Request: Pull out every line in the data below that contains the word "width".

Available data:
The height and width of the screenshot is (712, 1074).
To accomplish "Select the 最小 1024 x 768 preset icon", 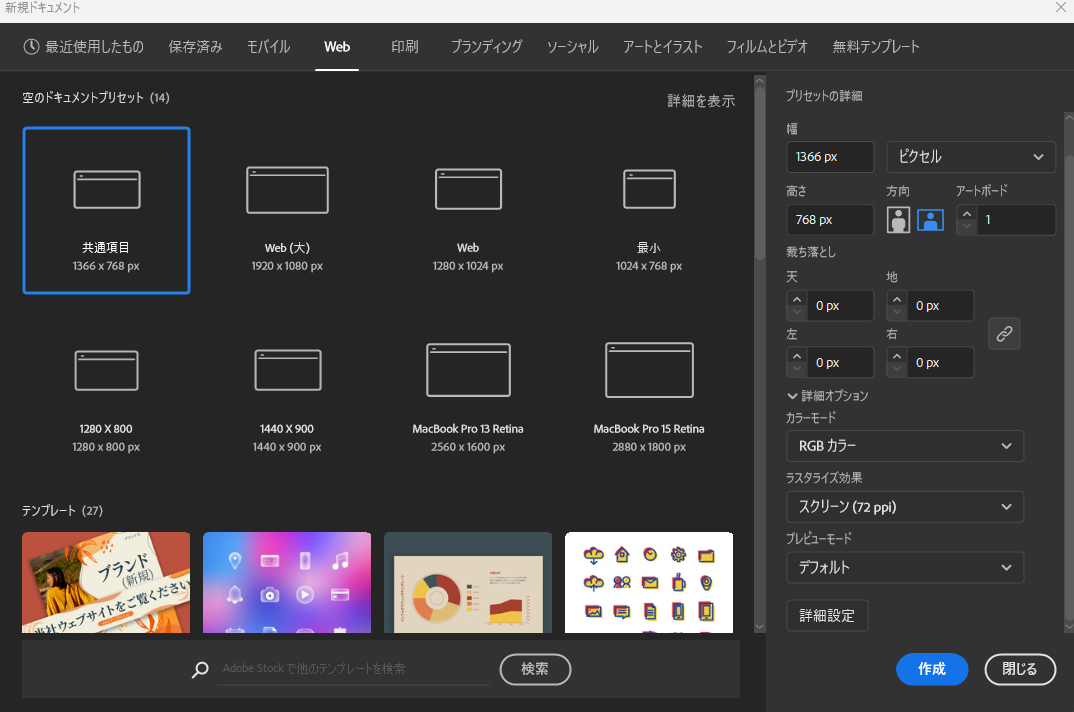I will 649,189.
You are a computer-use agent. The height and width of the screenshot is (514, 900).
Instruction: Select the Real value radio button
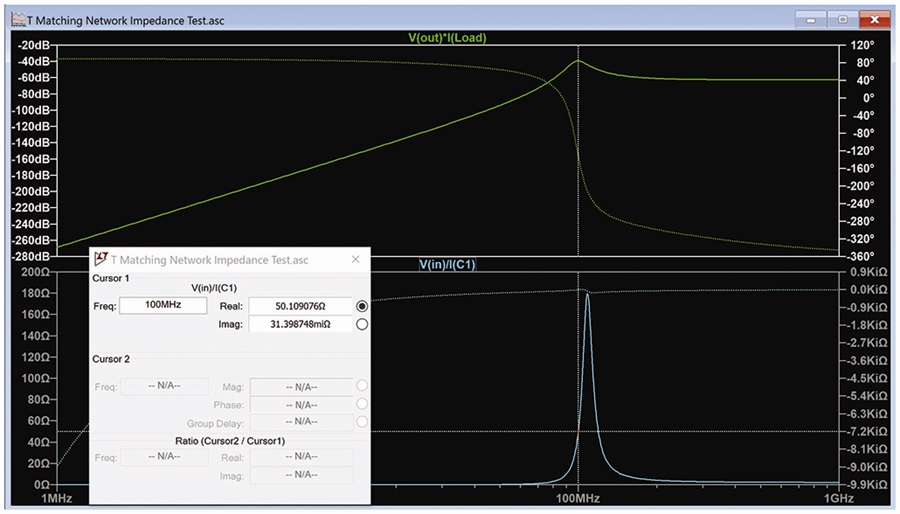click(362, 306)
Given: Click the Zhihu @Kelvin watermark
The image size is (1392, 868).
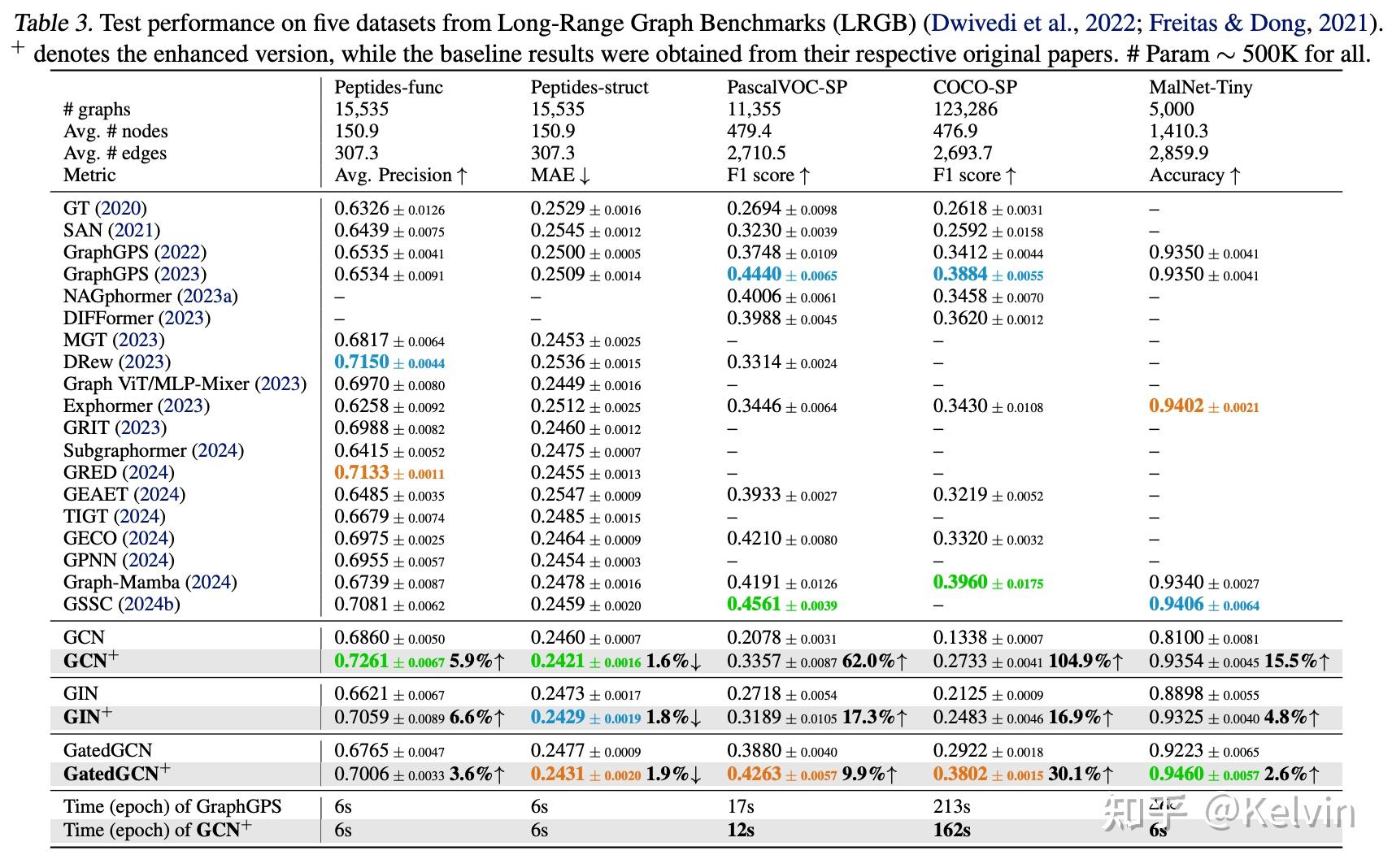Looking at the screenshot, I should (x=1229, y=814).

Expected answer:
The height and width of the screenshot is (712, 1074).
You are a computer-use agent. The height and width of the screenshot is (514, 900).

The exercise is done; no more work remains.